Little Crib of Horace

One of the saddest fates that can befall a cartoon or comics character is when, in an attempt to revive a "franchise" or push merchandise or follow a trend, they are fundamentally altered, most often by just switching their ages. Juvenilization is seldom pretty, and it's often seen as a 1980s thing (Muppet Babies was quite the hit). As far as I'm aware, however, the earliest example, discounting one-shot cartoons where Bugs or Woody Woodpecker become babies or flashback, is Little Archie. The main reason Little Archie, at its best, holds up is because it had a kind of logical basis (even if it had to skip continuity issues and assume that Veronica has always lived in Riverdale), it added new characters, and frankly it was more open about the often harsh nature of childhood than the wholesome scrubbed teen Archie stories were (in particular, Archie and Jughead, the "good" guys, routinely joining Reggie to humiliate, exploit, or pummel picked-on classmate Ambrose).

These approaches generally homogenize characters and simplify their personalities. It hasn't died out, alas, as Baby Looney Tunes attests. It can become even weirder, however, when the characters in question have already been stripped of most or all of their gumption, as with Mickey Mouse in the 1980s, when the "Disney Babies" first surfaced. They still appear on and off, and serve only to fulfill a "Look how cute" function, in a world where the Disney Babies (actually called that in one book) have no discernible personalities whatsoever outside of being cute and nice and emotionally fragile.
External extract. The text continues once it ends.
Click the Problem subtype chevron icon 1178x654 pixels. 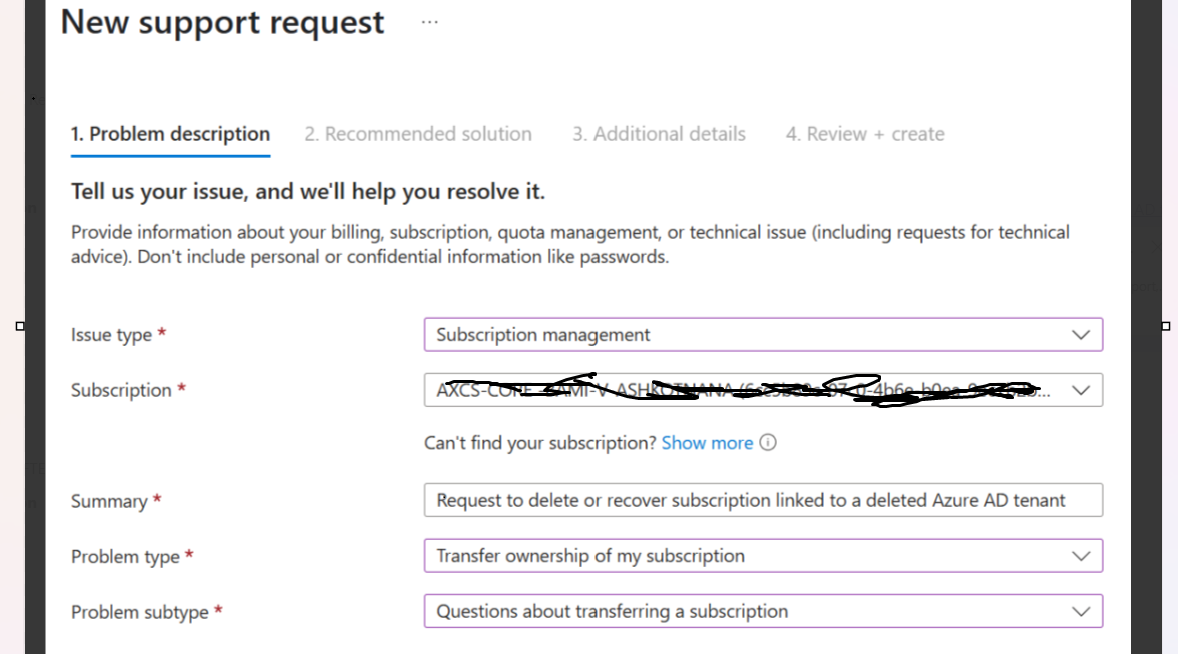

And this was worse when they went beyond Mickey, Minnie, Goofy, et., in search of more characters. To wit, gaze at the image below:


At least Baby Horace retained his collar (this book, picked up for sixty cents, has Horace missing his blanket, but he's quickly comforted when his newfound daycare pals let him use the daycare's teddy bear. The end.) While revivals of Horace and Clarabelle are generally a good thing, this is just sad.

Moments ago, I took a closer look at the endpapers, however, and found this, which is even worse:


No doubt somewhere out there, they also have an infant Phantom Blot (the shy Blotty, who feels self-conscious because he looks different) or a Baby Scrooge (Booge?) who likes money only because it's shiny. Sheesh. (This is still less disturbing than that Baby Popeye image that circulated awhile back, though, with a teeny tiny Baby Baby Swea'pea hung around Baby Olive's neck).

3 comments:

Kip W said...

Oh, man, make it stop. Apart from Little Archie, every single permutation of this idea has been worthless at best, and more often toxic. Sorry, this is not so much a hot button issue for me as it is a raw nerve.

Andrew Leal said...

The baby-fying is like Dracula. It never truly dies, just lays dormant for awhile if you stick a sharp enough implement through it and bury it somewhere.

Baby Looney Tunes should have killed it off, but then Don Oriolo (a latter day Lou Scheimer, that man) decided to put out Baby Felix, which I glimpsed briefly at a Dollar Tree. It made me very sad.

I wish they'd start going the other way (which has only been done for gag strips). Well, the equally horrid "Rugrats: All Grown Up" (never was a fan, but this is worse) is a kind of reversal, but something more like "Mickey at 50," perhaps slightly less harsh, could actually be interesting. But then it could just end up ala "Gasoline Alley" or "Funky Winkerbean." So in the end, cartoon and comic characters should remain ageless, unless Bob Bolling is involved. That seems fair enough.

Anonymous said...

Unbelievably, the Disney Babies seem to have started the baby-fying trend, with some examples as early as the 1930s and the formal Disney Babies brand being launched in the 1970s. That said, it remained a minor, foreign-only license for Disney until the Muppet Babies' domestic success.
While babyism bothers me in its essence, I find it more interesting than disturbing that such characters as Horace, Gyro, and (in a picture book I myself saw) Gus Goose were included. It reflects an era when Disney still employed staffers who'd grown up with those characters (in the comics, at least) and felt it natural to include them.